雑誌というものは売れていなくては広告が入らないので存続できないし、取材費も捻出できない。というわけで、とにもかくにも「売れるネタ」が必要不可欠だ。そのためにはプライバシー侵害もするし、名誉毀損も辞さないものなのだ。
しかも、もっと言えば、今回の「LINE暴露」は文春という「エンタメ雑誌」の編集方針的には何十年も続けてきた「王道」路線だ。週刊文春の元編集長の新谷学氏はかつてこのようにおっしゃっている。
事件や出来事の核心をつかみ、生のまま読者にお届けしたい。きれいに加工して特徴のないものにするより、その素材の良さを生かして新鮮なまま届けたいと思っています。(2017年3月8日 ダイヤモンド・オンライン)

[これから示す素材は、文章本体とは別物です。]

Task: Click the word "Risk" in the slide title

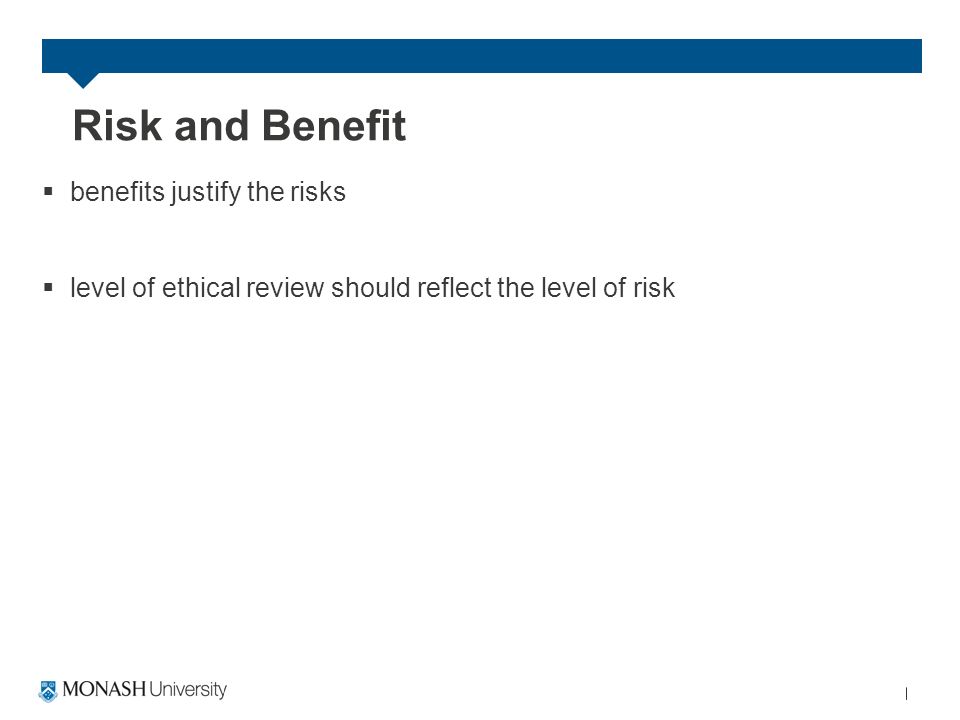Action: (118, 126)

テレビや新聞という「報道機関」がよく掲げている「中立公正」「人権の尊重」「社会の公器」なんて美しい言葉はどこにも出てこないことにお気づきだろうか。
相手から訴えられたとき、週刊誌側は訴訟戦略的に「公益性・公共性」というのを持ち出すだけで、別に週刊文春の編集方針にはそんなものは入っていないのだ。筆者も長いことこの世界で働いているので、いろんな編集部員と会ってきたが「このネタは公益性があるのでやりましょう」と言っている人はあまり見たことがない。
これは文春に限らず、すべての週刊誌に当てはまる。もともとこのジャンルは、週刊新潮を創刊した斎藤十一の「君たち、人殺しの顔を見たくないのか」という言葉に象徴されるような、極めてゲスな野次馬根性から誕生した「人間エンタメ誌」なのだ。
そういう出自と新谷元編集長が掲げた「当事者の肉声へのこだわり」という文春の姿勢を鑑みれば、なぜああいう形で、永野さんと田中さんのLINEが晒されたのかも理解できるのではないか。